Exercise aim | Give the lines of the listing from the line with "Click the Properties" up to and including the line with "coord(80,156)" as a JSON list of strings, one string per line, with blank lines left out.

Records for processing |

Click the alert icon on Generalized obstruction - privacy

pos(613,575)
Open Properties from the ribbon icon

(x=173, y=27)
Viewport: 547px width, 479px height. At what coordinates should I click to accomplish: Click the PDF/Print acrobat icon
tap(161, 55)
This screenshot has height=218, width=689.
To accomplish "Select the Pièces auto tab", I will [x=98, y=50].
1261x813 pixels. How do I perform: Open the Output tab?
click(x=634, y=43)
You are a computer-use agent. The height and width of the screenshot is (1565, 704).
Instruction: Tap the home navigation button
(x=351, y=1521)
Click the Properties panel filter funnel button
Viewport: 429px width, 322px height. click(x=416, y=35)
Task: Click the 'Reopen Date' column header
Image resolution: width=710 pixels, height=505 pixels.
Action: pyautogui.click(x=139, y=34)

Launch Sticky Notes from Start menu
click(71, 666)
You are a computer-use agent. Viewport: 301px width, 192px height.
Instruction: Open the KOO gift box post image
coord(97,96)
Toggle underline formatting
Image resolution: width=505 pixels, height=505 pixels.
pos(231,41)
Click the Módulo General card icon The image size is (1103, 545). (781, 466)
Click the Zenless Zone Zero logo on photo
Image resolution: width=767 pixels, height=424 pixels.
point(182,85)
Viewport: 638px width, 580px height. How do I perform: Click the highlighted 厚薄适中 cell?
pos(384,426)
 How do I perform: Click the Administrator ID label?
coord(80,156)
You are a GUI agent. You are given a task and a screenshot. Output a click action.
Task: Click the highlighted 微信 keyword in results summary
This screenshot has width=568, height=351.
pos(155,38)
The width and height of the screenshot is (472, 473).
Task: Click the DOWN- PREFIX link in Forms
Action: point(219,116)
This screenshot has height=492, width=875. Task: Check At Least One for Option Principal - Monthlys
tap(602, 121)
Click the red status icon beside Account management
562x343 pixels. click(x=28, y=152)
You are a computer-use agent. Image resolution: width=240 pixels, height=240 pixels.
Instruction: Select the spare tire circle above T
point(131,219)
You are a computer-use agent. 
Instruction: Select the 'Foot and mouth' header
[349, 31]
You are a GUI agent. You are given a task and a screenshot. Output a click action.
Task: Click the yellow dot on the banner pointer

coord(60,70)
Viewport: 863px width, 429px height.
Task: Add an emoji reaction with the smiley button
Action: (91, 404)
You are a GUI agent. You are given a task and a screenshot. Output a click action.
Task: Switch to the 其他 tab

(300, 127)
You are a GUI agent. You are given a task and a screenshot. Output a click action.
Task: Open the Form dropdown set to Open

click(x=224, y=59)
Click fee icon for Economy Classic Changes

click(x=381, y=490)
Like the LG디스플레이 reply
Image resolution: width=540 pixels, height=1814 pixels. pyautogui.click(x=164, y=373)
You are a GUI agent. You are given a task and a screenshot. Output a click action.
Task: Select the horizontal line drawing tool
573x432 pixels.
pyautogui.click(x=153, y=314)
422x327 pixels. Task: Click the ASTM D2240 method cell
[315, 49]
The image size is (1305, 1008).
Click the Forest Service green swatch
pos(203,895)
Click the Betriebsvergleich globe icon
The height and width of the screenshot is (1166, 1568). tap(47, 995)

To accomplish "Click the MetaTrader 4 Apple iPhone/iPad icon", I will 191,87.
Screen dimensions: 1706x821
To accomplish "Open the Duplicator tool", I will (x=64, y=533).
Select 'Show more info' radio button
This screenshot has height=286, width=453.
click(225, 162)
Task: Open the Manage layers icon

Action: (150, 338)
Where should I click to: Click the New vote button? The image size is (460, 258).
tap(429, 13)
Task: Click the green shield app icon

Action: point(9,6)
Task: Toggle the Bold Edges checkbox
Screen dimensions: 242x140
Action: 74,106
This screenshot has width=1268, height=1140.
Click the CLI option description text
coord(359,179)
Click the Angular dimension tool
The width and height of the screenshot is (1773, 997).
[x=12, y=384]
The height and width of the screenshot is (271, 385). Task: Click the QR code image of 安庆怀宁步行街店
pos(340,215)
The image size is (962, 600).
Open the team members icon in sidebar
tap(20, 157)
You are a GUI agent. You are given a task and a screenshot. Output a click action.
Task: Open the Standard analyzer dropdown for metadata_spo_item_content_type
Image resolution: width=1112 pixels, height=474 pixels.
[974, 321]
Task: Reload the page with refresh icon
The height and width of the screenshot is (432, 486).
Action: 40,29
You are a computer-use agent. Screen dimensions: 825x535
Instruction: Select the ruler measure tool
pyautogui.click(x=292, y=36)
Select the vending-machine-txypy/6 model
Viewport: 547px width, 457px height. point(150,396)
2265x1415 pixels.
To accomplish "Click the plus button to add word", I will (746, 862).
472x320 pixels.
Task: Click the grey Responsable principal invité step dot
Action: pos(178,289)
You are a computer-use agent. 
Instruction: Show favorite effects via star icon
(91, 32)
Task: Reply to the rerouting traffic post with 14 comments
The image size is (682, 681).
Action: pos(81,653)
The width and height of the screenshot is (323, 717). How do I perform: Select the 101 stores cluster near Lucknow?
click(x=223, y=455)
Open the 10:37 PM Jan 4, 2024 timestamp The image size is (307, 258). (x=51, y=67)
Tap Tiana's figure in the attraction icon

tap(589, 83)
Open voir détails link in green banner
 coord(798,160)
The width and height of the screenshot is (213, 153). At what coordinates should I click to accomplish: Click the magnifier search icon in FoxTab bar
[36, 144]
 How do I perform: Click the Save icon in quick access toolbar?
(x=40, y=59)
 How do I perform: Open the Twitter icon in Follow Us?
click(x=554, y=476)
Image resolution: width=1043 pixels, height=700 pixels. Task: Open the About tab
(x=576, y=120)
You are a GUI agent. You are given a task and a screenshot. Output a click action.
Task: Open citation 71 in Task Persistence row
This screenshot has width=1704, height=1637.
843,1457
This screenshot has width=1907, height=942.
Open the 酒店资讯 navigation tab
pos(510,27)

Answer to this task |
[
  "Click the Properties panel filter funnel button",
  "Viewport: 429px width, 322px height. click(x=416, y=35)",
  "Task: Click the 'Reopen Date' column header",
  "Image resolution: width=710 pixels, height=505 pixels.",
  "Action: pyautogui.click(x=139, y=34)",
  "Launch Sticky Notes from Start menu",
  "click(71, 666)",
  "You are a computer-use agent. Viewport: 301px width, 192px height.",
  "Instruction: Open the KOO gift box post image",
  "coord(97,96)",
  "Toggle underline formatting",
  "Image resolution: width=505 pixels, height=505 pixels.",
  "pos(231,41)",
  "Click the Módulo General card icon The image size is (1103, 545). (781, 466)",
  "Click the Zenless Zone Zero logo on photo",
  "Image resolution: width=767 pixels, height=424 pixels.",
  "point(182,85)",
  "Viewport: 638px width, 580px height. How do I perform: Click the highlighted 厚薄适中 cell?",
  "pos(384,426)",
  " How do I perform: Click the Administrator ID label?",
  "coord(80,156)"
]